- Exercise instructions: Output the lines of the records from the one containing "Viewport: 631px width, 361px" through the last, both ends included. Leave pictures out.

- Saved data entries:
>>>>

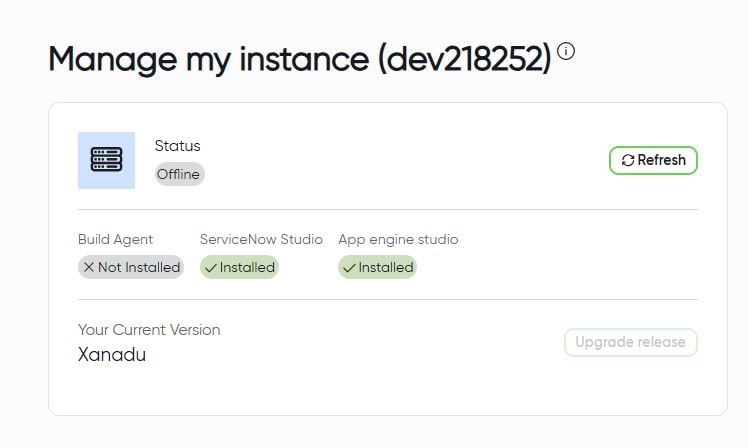Click the Build Agent label
748x448 pixels.
[116, 239]
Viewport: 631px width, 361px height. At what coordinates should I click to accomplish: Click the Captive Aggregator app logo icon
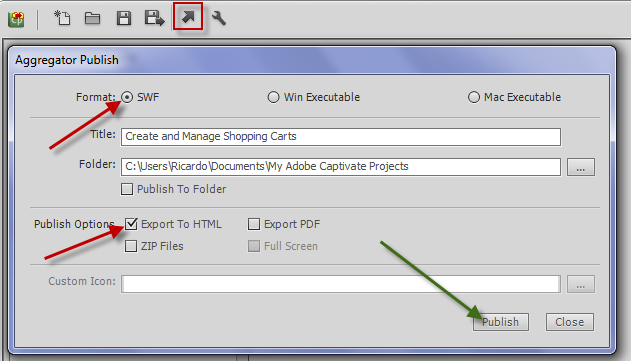point(16,19)
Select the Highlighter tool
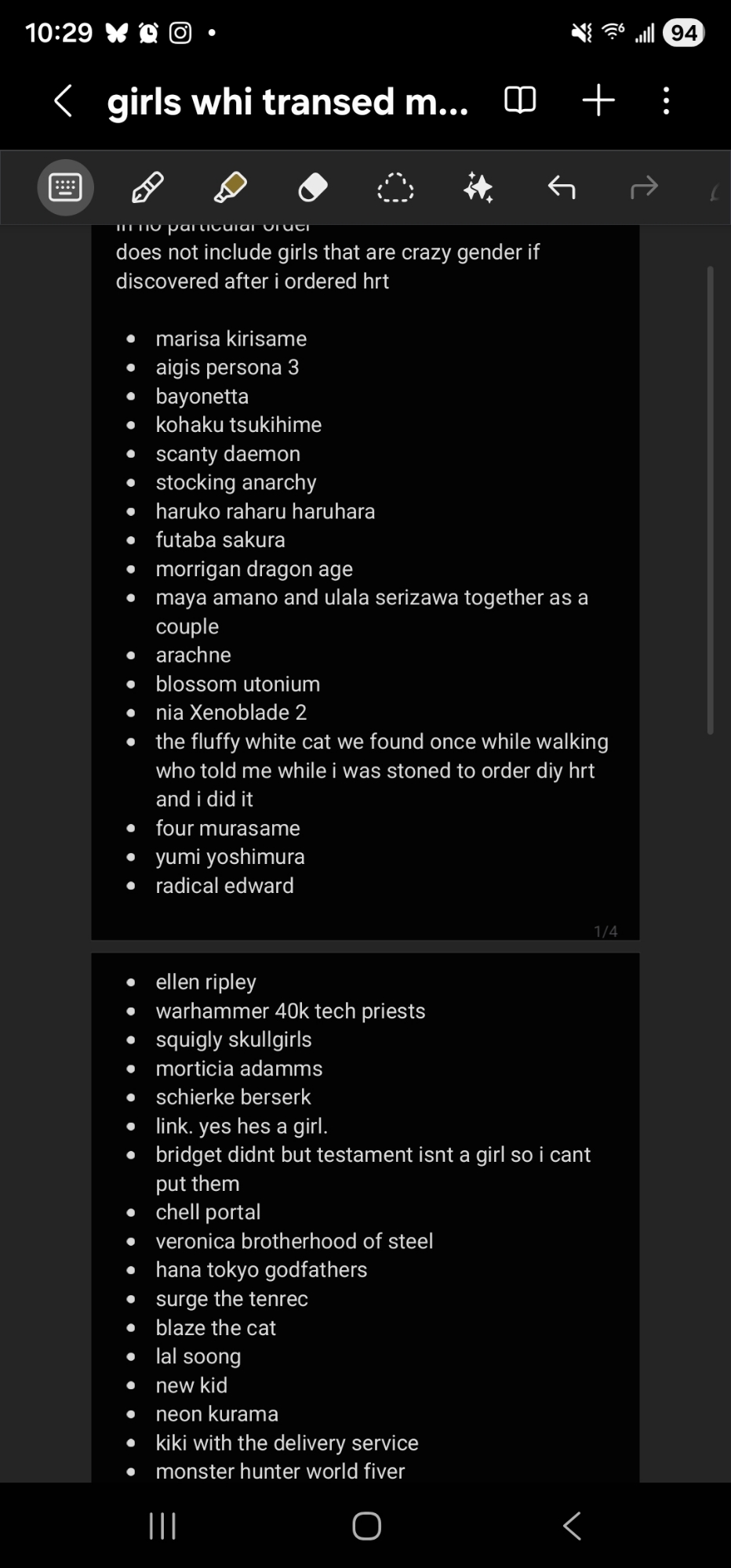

<<<<

- Exercise output:
Viewport: 631px width, 361px height. At what coordinates should I click to accomplish: Click the Captive Aggregator app logo icon
point(16,19)
Select the Highlighter tool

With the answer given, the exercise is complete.